My primary concern is insuring that none of the FEC requirements prevent an open-source or free-software voting system from being certified. My secondary concern is trying to insure they don't make the requirements unnecessarily narrow - and thus prevent voting systems with non-traditional designs from being built.
It was a good event - a new group of people that I hadn't been around before. Several people there had previously worked on Capitol Hill (for the US Congress), one gentleman was from the White House, and I sat next to Owen Ambur from the still-forming XML.gov There were also people from other various other groups, universities, and consulting companies.

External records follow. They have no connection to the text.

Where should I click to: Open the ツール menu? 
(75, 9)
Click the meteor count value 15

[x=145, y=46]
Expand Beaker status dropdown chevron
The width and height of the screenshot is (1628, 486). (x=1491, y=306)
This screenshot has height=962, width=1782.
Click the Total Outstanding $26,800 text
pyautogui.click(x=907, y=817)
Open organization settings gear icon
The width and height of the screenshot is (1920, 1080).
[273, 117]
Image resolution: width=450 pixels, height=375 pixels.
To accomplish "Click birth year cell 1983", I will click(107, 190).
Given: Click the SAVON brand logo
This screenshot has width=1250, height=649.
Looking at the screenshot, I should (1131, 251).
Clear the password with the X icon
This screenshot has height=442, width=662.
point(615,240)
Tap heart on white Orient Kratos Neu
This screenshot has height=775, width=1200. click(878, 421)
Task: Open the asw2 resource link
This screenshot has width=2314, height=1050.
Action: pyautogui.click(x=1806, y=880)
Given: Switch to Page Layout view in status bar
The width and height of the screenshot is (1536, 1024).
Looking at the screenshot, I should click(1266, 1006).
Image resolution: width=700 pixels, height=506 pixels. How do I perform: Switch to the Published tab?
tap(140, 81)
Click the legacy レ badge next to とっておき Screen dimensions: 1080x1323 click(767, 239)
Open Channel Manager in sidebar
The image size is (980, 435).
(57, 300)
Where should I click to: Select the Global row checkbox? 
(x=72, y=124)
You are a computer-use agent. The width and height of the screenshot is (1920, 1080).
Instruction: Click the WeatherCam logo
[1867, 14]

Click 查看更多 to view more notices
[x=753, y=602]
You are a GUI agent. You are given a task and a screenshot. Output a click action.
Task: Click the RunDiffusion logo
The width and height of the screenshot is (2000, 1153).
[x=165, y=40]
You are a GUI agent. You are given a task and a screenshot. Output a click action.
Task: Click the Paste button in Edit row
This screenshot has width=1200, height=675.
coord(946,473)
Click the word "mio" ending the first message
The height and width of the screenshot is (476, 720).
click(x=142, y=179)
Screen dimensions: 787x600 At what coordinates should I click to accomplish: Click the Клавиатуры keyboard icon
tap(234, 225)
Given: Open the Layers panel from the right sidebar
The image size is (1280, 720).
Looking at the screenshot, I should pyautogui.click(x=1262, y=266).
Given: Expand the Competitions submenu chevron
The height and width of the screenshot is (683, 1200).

The gentleman from the White House (i didn't catch his name) spoke about how no government agency is responsible for creating e-government solutions. A lot of agencies have partial responsibility, but there is no person or organization in the US government to act as a "hub" for the whole government's e-government initiatives. Another gentleman suggested that this would be the job of a government-wide CIO.
A few minutes later I was able to speak up and tell them that they were describing TDP. Among other things, TDP is intended to be exactly what the man from the White House described - a "hub" to facilitate the creation of e-democracy and e-government Open/Free software. I had said that it doesn't make sense for 50 state governments, plus however many provincial, national, continental and local governments to all be building basically the same pieces of software from scratch. Everyone is - very inefficiently - re-inventing the wheel. It makes more sense to create one application with 95% of the functionality needed by everyone, then everyone adds their own 5% of customized functionality. This makes much more sense economically and in other ways, too.
I stayed after and was able to have good discussions with Steve Clift and Owen Ambur. I had wanted to speak with some of the others, but they got out the door before I was able to.